_Verilen Metin_
▶

1-Mahkeme hükmünde, tarafların iddia ve savunmalarının özetinin, anlaştıkları ve anlaşamadıkları hususların, çekişmeli vakıalar hakkında toplanan delillerin, delillerin tartışılması ve değerlendirilmesinin, sabit görülen vakıalarla, bunlardan çıkarılan sonuç ve hukuki sebeplerin birer birer, şüphe ve tereddüt uyandırmayacak şekilde hükümde gösterilmesi gereklidir. Bu kısım, hükmün gerekçe bölümüdür. Gerekçe, hakimin (mahkemenin) tespit etmiş olduğu maddi vakıalar ile hüküm fıkrası arasında bir köprü görevi yapar. Gerekçe bölümünde hükmün dayandığı hukuki esaslar açıklanır. Hakim, tarafların kendisine sundukları maddi vakıaların hukuki niteliğini (hukuk sebepleri) kendiliğinden (re’sen) araştırıp bularak hükmünü dayandırdığı hukuk kurallarını ve bunun nedenlerini gerekçede açıklar.
Hakim, gerekçe sayesinde verdiği hükmün doğru olup olmadığını, yani kendini denetler. Üst mahkeme de, bir hükmün hukuka uygun olup olmadığını, ancak gerekçe sayesinde denetleyebilir. Taraflar da gerekçe sayesinde haklı olup olmadıklarını daha iyi anlayabilirler. Bir hüküm, ne kadar haklı olursa olsun, gerekçesiz ise tarafları doyurmaz (Kuru, Baki/ Arslan, Ramazan/ Yılmaz, Ejder; Medeni Usul Hukuku Ders Kitabı 6100 sayılı HMK’na Göre Yeniden Yazılmış, 22 Baskı, Ankara 2011, s.472). Anayasa’nın 141. maddesi gereğince bütün mahkemelerin her türlü kararlarının gerekçeli olması gereklidir. Gerekçenin önemi anayasal olarak hükme bağlanmakla gösterilmiş olup gerekçe ve hüküm birbirine sıkı sıkıya bağlıdır.

◀

_Verilen Bilgiler_
▶

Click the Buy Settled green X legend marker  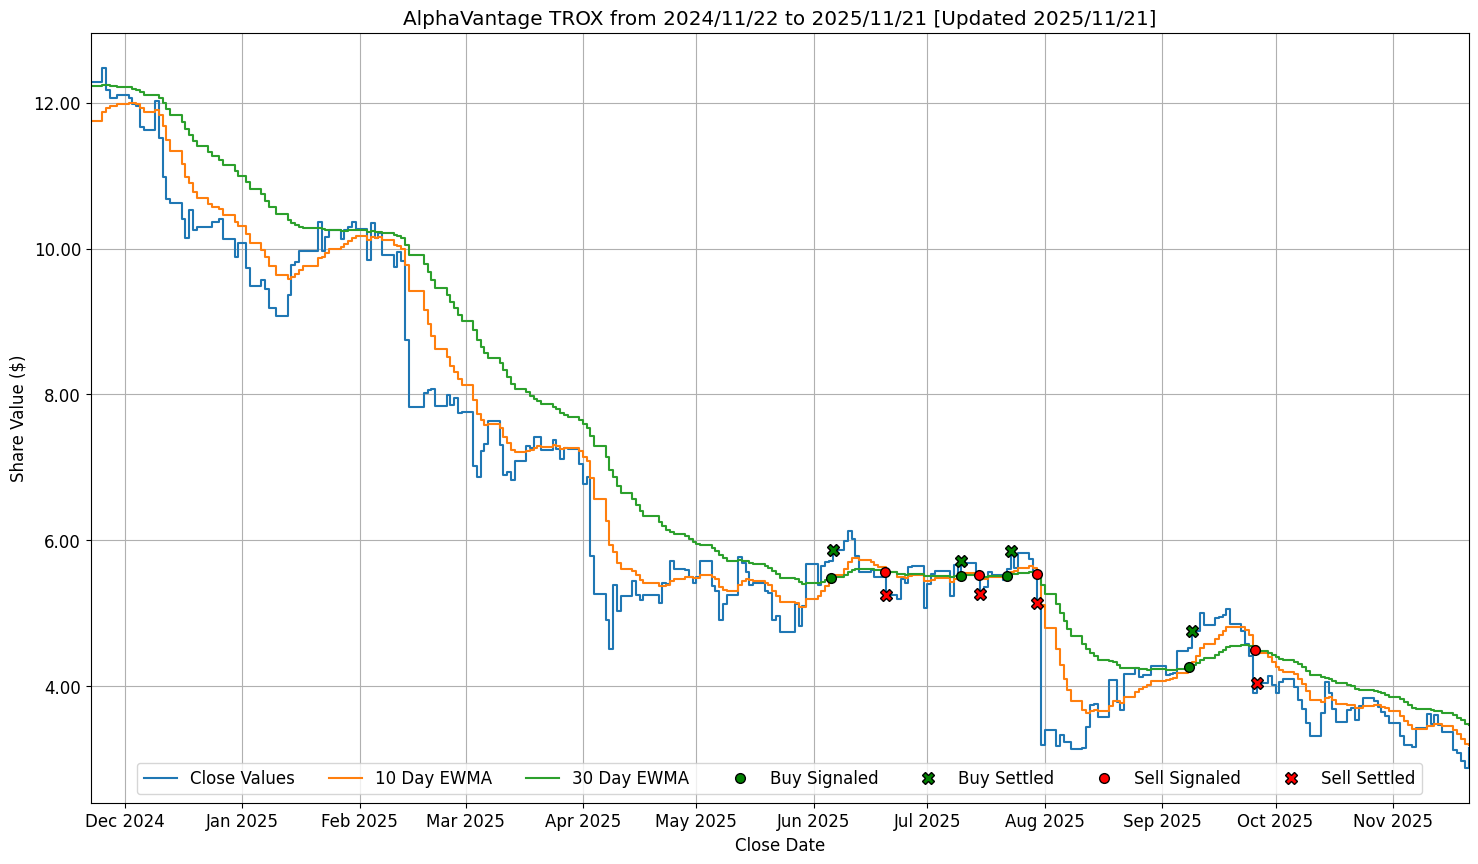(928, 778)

◀
▶

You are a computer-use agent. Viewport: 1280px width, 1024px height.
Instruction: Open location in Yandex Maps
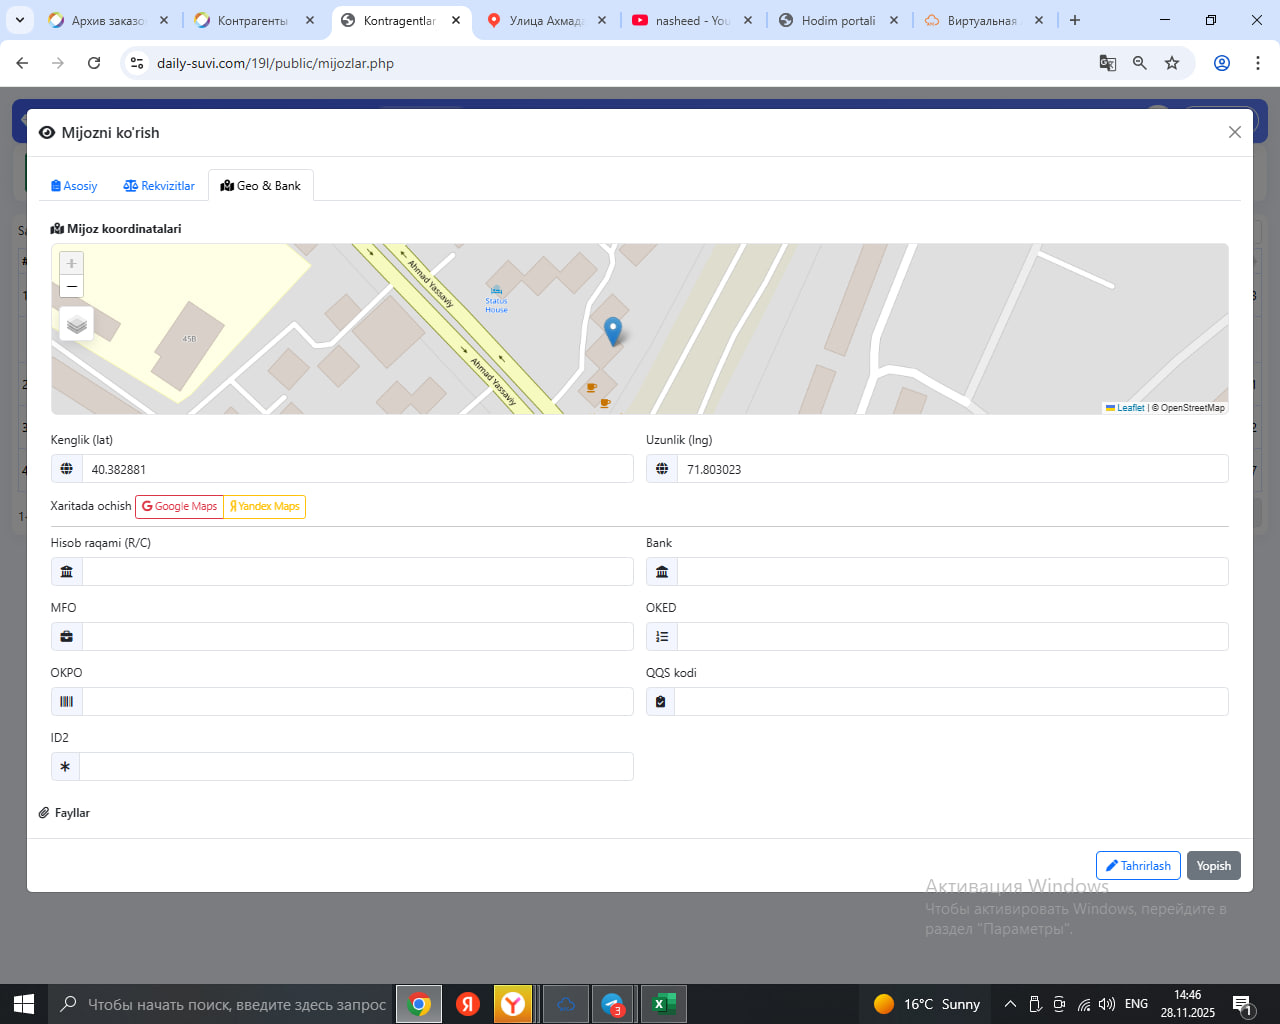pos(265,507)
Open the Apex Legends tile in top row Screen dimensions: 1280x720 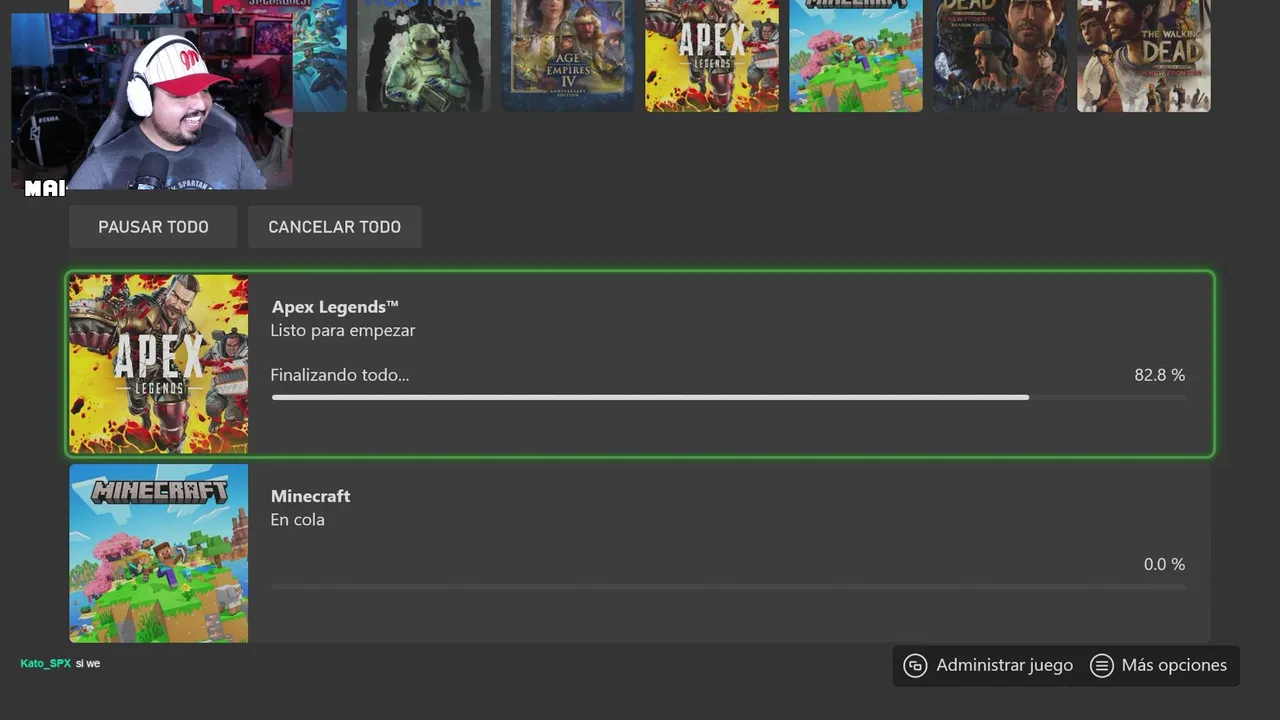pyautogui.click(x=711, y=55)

◀

_Görev_
Gerekçe konulu metne göre bütün mahkemelerin her türlü kararlarının gerekçeli olması Anayasa'nın hangi maddesi gereğidir? Yalnızca metne dayanın.

_Yanıt_
Anayasa'nın 141. maddesi.